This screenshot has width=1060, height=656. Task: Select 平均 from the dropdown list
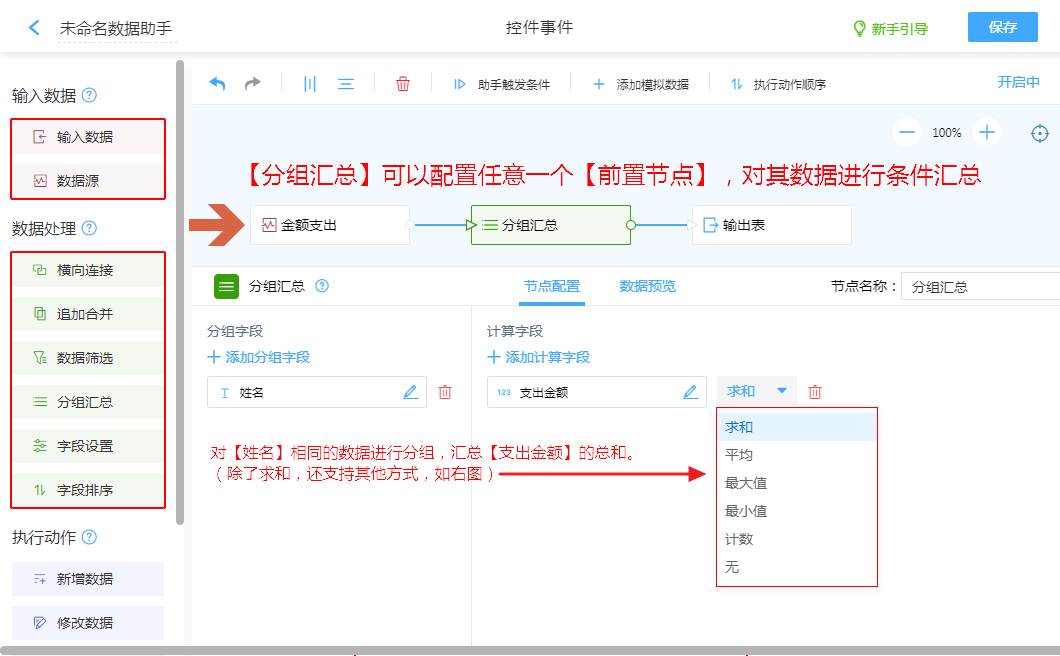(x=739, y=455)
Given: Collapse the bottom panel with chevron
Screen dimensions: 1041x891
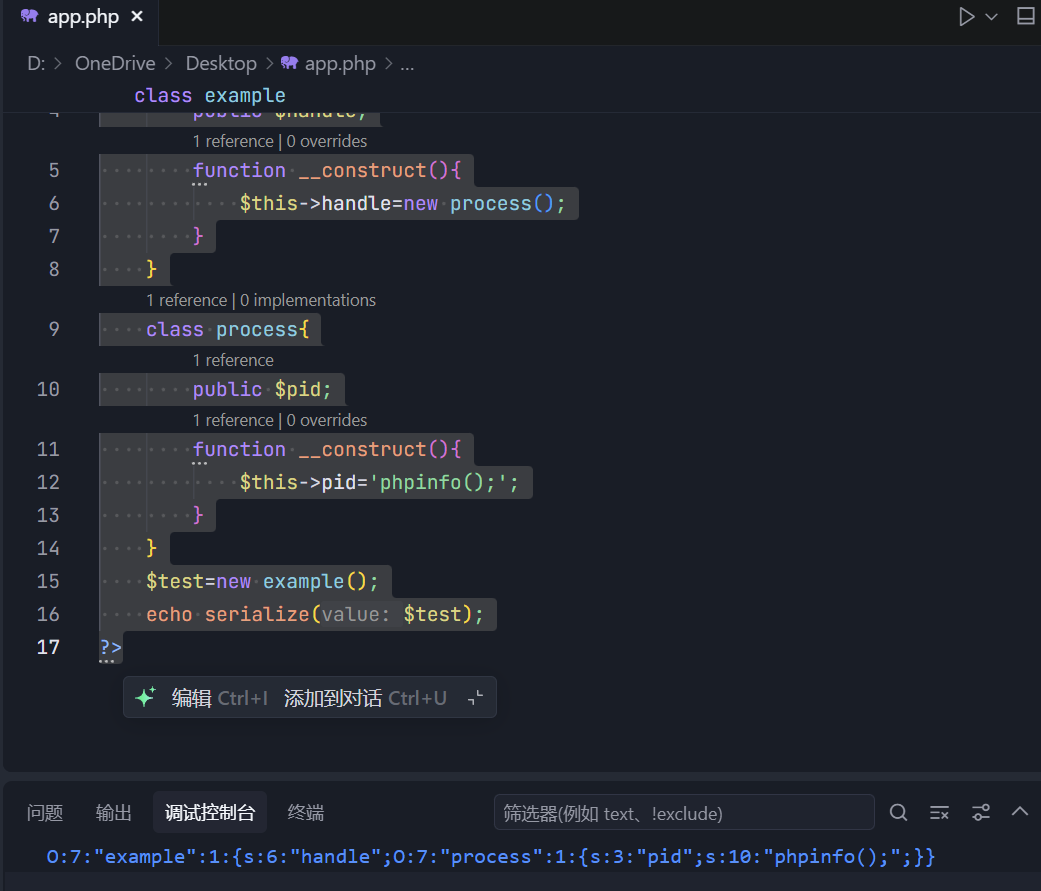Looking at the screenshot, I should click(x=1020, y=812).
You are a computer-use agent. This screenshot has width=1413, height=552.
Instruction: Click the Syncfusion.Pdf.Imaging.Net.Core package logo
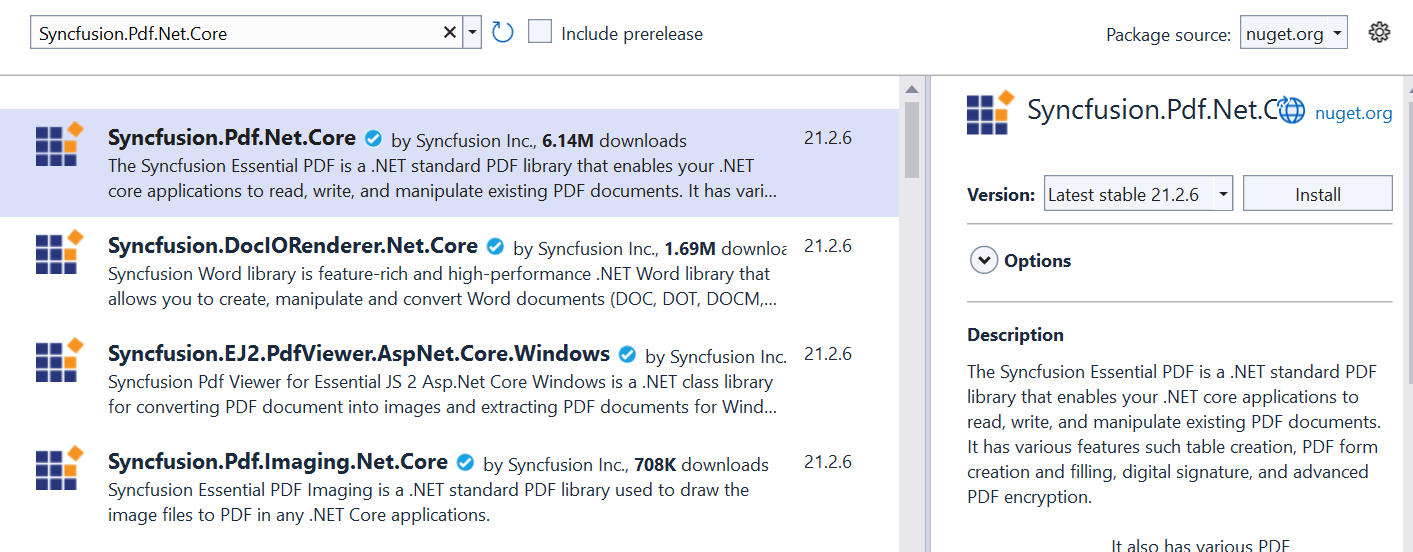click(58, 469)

___

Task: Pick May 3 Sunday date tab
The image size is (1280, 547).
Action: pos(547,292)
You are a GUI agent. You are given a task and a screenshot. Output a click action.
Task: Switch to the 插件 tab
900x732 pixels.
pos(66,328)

___

Given task
Count the lines in the two blocks above that contain the string "height". Reply with the number only.

Problem solution
2